When I look through the earth, I see sorrow, trouble, affliction, and trial of every kind natural to man as fallen. I see too not merely natural death, but warfare and all its attendant horrors; famine, and its wretchedness; and sometimes, as has strikingly been the case lately in India, all of these combined together, and not only so, but, ere combined, each so augmented in itself as to be fearful. How fearful is the account of the item of famines alone in India during the last thirty years! by one, three millions swept off in a few months, the atmosphere of districts putrid from unburied corpses, rivers choked with the bodies of the famished dead and of babes and children cast therein by their parents! These wild fruits of the fall are growing everywhere naturally and spontaneously, yet not now to us as disciples without our God. As upon the throne of the Lord God Almighty, He has commissioned agents over them all. The swelling and flowing of their course is all overruled, little as we may see it, for the bringing in of the Lordship of Jesus. As disciples also, we may be subject to them in whole or in part, for they are not, properly speaking, either judgments or chastenings: if in them, we should know not only that all things are of Him who hath reconciled us to Himself (the blessing we get from our adoption by Him), but more than this, that they are the precursors (His purpose in them who sits upon the throne) of the Lordship. They are the cover of the hand of God overruling even wickedness, so as to keep it in check, and give it guidance, that it may, though unconsciously, work on toward the introduction of the glory of the Lord; and, while so doing, work together for good to them that love God even now. How wonderful are the ways of our God! If warfare or famine, or aught else, sprang up, the thought it surely should awaken in us is that of the preparation for Jesus' coming Lordship. And while I recognize that into judgment we cannot come, because accepted in the Beloved, I do not see that the saints are guaranteed against providential trials of any kind; nor do I see in these four horsemen any signs whatsoever, as for a particular season or period of time for which we must look as to precede the appearing of Jesus to us. The whole, for what I can tell, may have had its full accomplishment long since.2
The gradual increase of the pressure from the first to the fourth seal assures me of the consecution of their order, though I fully believe that the actions of the preceding cease not necessarily with the introduction of the succeeding. I would merely remark, that while I state the very deep interest which is common to the living creatures collectively in all the works of these riders, whose services to the throne are in that which these living creatures represent, I incline to believe that fuller light will show a distinctive connection of some one of the living creatures with the works in particular of each several rider.

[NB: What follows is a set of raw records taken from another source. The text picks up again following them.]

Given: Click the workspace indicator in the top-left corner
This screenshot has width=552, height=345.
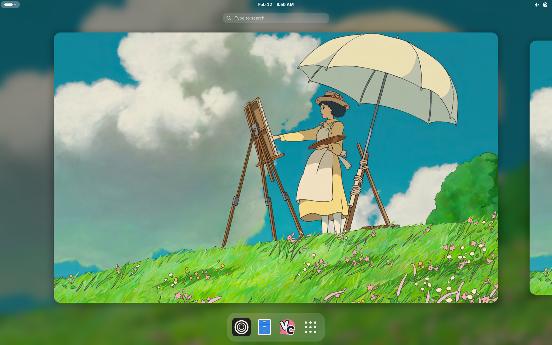Looking at the screenshot, I should click(10, 4).
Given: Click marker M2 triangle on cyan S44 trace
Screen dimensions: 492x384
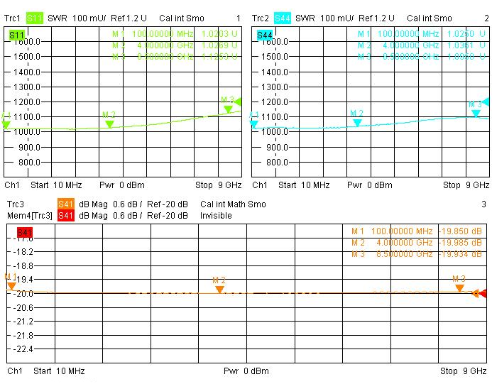Looking at the screenshot, I should click(x=357, y=123).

Hitherto, then, the Lord God Almighty had been acting simply in the common routine of his providential arrangements; those who knew and loved Him, who might be on earth, being partakers of the heavenly calling, and thus not only dissociated from the earth, but fully associated with the person of the Lamb wheresoever He might be: definite judgment, as a thing let loose to take its course through the earth, there had been none, for that would have been dishonor unto Jesus. As a Father He may in the church have both judged and chastened, but as the Lord God Almighty ruling in the world He had kept His children distinct in His mind from the world, and either spared it entirely for their sakes, or merely judged it in measure (as in seal 4) for their sakes—but distinct general judgment there had been none. Now, however, the time was nearly come when it should commence; but preparatorily to it we must have, first, the removal out of the way of those who had been partakers of the heavenly calling; and, then, the bringing in of another witness in connection with the earth.